Mia Winters is the spouse of Ethan Winters, the main character in Resident Evil 7: Biohazard. A researcher for a criminal organization called The Connections, Mia was tasked with escorting a bio-weapon called Eveline to another facility. But the tanker crashes in a Louisianan swamp during a hurricane, with Mia infected by Eveline as they end up with the Baker family. As the result of her infection, Mia lashes out at Ethan when he came looking for her. From that point on, Mia works with a woman called Zoe (who is revealed to be a Baker) and Ethan tries to save them by receiving hints from Zoe when she telephones him, while Ethan is having to deal with constant attacks perpetrated by the other Bakers. After using one of the two serums Zoe created to kill Jack Baker, Ethan used the remaining vial on Mia as they are forced to leave Zoe behind. The two end up at the remains of the tanker, Mia regaining her memories while resisting Eveline to give Ethan samples from Eveline to develop a toxin to kill her with. She is reunited with Ethan after being rescued by BSAA agents, later giving birth to Rosemary while not telling Ethan the truth that he was infected with the Mold as they moved to Eastern Europe.

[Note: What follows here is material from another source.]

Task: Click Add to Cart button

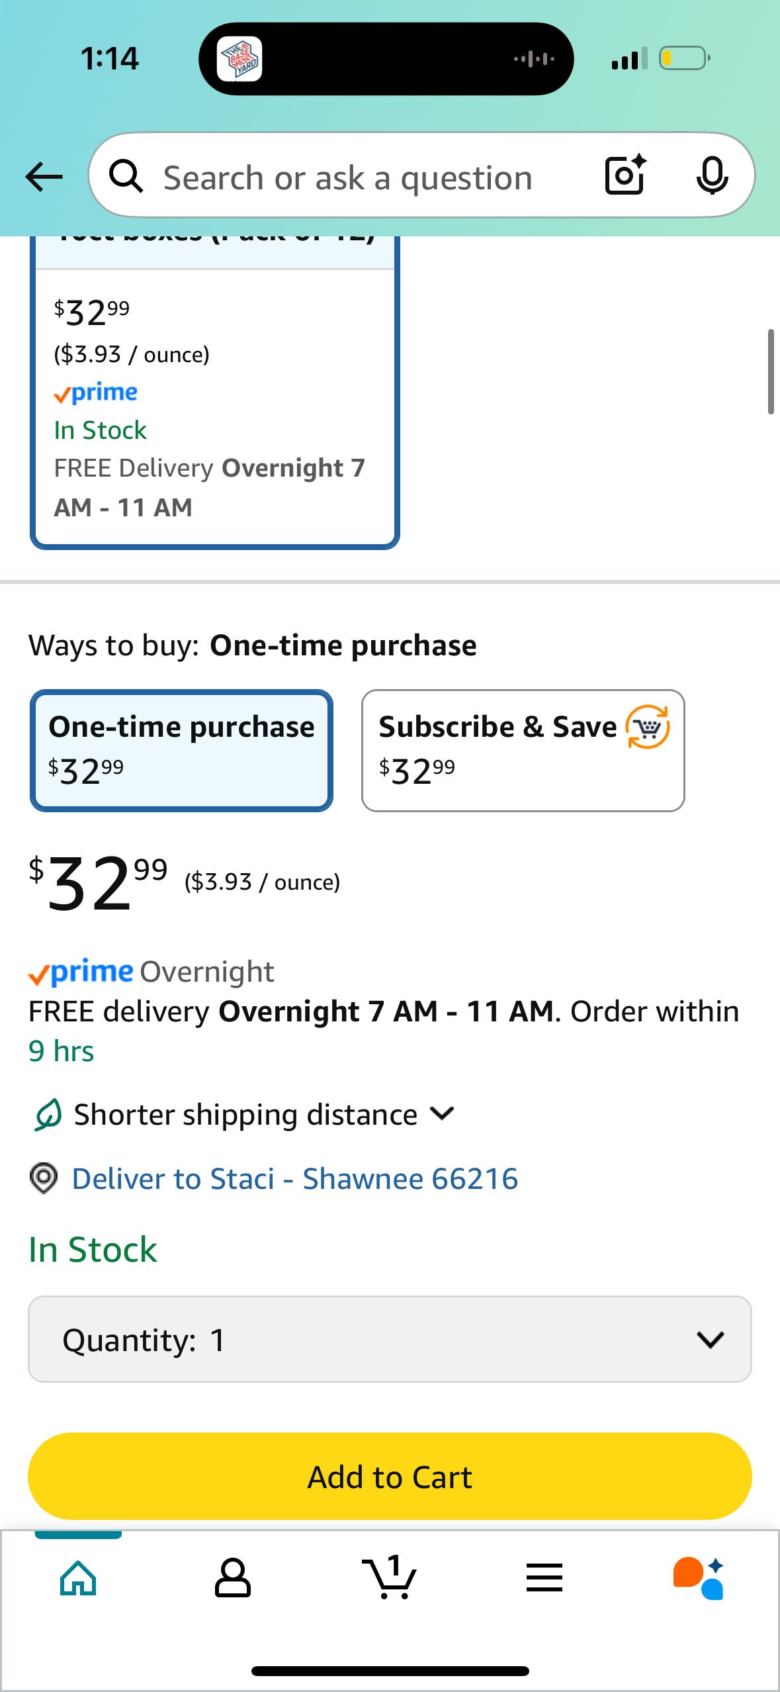Action: click(x=390, y=1476)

In the events of Resident Evil Village, Mia is abducted by her former colleague Miranda, who assumed her identity to steal Rose as a vessel for her lost child Eva. Mia ends up being rescued by Chris and revealing Ethan's altered nature when told that Jack Baker killed him. After Ethan permanently died destroying the megamycete, Mia raised Rosemary while Chris would later train the girl in using her abilities.

===Rosemary Winters===
 Voiced by (English): Jeannie Tirado
 Voiced by (Japanese): Yurianne Eve
 Facial Model: Linde Baars

Rosemary Winters is the daughter of Ethan Winters and his wife Mia. In Resident Evil Village, she is kidnapped by Mother Miranda, who intends to use her latent powers inherited from her parents to resurrect her own daughter, Eva. After Chris Redfield rescued the real Mia, whom Miranda kidnapped and impersonated, Rosemary is revealed to be a half-Mold through her father's exact nature as a sentient Mold. With the help of Chris, Ethan rescues Rosemary from Miranda but at the cost of his own life.

Rose also serves as the playable character in Villages DLC chapter Shadows of Rose, set sixteen years after the main events of the game. Files reveal that Rose grew up an outcast due to her nature and abilities that manifested throughout her childhood. Rose has also grown distant from her mother and trained by Chris, even being scouted for Hound Wolf Squad. After learning that she can remove her powers, she enters the realm of the Megamycete to recover a crystal capable of doing so. Navigating the realm, she faces both its twisted creations and remnants of those connected to the Megamycete, such as Eveline and a replica of the Duke. Rose also receives assistance from an entity calling himself Michael, though she eventually learns it to be the remnant of her father Ethan. After acquiring the crystal, Rose learns that it was actually a trap set by the remnant of Miranda, who lured her into the realm in another attempt to resurrect Eva through her. With help from Ethan, Rose is able to regain her powers and kills Miranda for good. Having been able to meet her father, Rose leaves the realm content with her nature.